Reproduce all of the entries below with every occurrence of "computer-use agent" swapped for "screen-reading agent", leaving everything else unchanged.

Dataset excerpts ->
□ □ □ □ □ □ □
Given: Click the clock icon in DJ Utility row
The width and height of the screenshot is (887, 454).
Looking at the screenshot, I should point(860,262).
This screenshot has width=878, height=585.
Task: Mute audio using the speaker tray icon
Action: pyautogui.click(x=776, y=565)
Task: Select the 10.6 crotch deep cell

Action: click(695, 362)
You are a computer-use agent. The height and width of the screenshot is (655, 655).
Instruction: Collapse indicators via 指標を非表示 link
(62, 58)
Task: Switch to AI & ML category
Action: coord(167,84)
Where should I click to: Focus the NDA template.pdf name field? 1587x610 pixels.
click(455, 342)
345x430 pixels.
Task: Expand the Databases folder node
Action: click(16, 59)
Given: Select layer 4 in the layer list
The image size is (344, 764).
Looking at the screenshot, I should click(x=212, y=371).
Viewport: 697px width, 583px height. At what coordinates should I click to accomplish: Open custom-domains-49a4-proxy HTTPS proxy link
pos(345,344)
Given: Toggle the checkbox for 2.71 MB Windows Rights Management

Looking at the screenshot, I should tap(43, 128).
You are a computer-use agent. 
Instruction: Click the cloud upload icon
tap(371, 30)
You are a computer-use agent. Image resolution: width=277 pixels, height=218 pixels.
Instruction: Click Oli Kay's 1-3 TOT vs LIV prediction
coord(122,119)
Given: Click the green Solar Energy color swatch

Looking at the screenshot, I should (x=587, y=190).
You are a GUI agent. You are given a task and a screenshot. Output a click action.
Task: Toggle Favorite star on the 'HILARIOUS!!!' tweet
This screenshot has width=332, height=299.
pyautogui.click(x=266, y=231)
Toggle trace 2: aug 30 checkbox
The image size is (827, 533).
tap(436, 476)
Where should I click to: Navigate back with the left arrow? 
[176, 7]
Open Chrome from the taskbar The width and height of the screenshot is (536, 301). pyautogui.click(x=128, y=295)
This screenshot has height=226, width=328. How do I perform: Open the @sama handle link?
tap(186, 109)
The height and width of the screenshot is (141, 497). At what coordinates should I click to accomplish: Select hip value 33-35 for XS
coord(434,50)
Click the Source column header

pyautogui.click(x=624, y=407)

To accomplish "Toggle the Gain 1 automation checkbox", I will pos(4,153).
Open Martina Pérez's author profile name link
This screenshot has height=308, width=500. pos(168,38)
□ □ □ □ □ □ □
Result below ->
Given: Click the clock icon in DJ Utility row
The width and height of the screenshot is (887, 454).
Looking at the screenshot, I should point(860,262).
This screenshot has width=878, height=585.
Task: Mute audio using the speaker tray icon
Action: pyautogui.click(x=776, y=565)
Task: Select the 10.6 crotch deep cell

Action: click(695, 362)
You are a screen-reading agent. The height and width of the screenshot is (655, 655).
Instruction: Collapse indicators via 指標を非表示 link
(62, 58)
Task: Switch to AI & ML category
Action: coord(167,84)
Where should I click to: Focus the NDA template.pdf name field? 1587x610 pixels.
click(455, 342)
345x430 pixels.
Task: Expand the Databases folder node
Action: click(16, 59)
Given: Select layer 4 in the layer list
The image size is (344, 764).
Looking at the screenshot, I should click(x=212, y=371).
Viewport: 697px width, 583px height. At what coordinates should I click to accomplish: Open custom-domains-49a4-proxy HTTPS proxy link
pos(345,344)
Given: Toggle the checkbox for 2.71 MB Windows Rights Management

Looking at the screenshot, I should tap(43, 128).
You are a screen-reading agent. 
Instruction: Click the cloud upload icon
tap(371, 30)
You are a screen-reading agent. Image resolution: width=277 pixels, height=218 pixels.
Instruction: Click Oli Kay's 1-3 TOT vs LIV prediction
coord(122,119)
Given: Click the green Solar Energy color swatch

Looking at the screenshot, I should (x=587, y=190).
You are a GUI agent. You are given a task and a screenshot. Output a click action.
Task: Toggle Favorite star on the 'HILARIOUS!!!' tweet
This screenshot has width=332, height=299.
pyautogui.click(x=266, y=231)
Toggle trace 2: aug 30 checkbox
The image size is (827, 533).
tap(436, 476)
Where should I click to: Navigate back with the left arrow? 
[176, 7]
Open Chrome from the taskbar The width and height of the screenshot is (536, 301). pyautogui.click(x=128, y=295)
This screenshot has height=226, width=328. How do I perform: Open the @sama handle link?
tap(186, 109)
The height and width of the screenshot is (141, 497). At what coordinates should I click to accomplish: Select hip value 33-35 for XS
coord(434,50)
Click the Source column header

pyautogui.click(x=624, y=407)

To accomplish "Toggle the Gain 1 automation checkbox", I will pos(4,153).
Open Martina Pérez's author profile name link
This screenshot has height=308, width=500. pos(168,38)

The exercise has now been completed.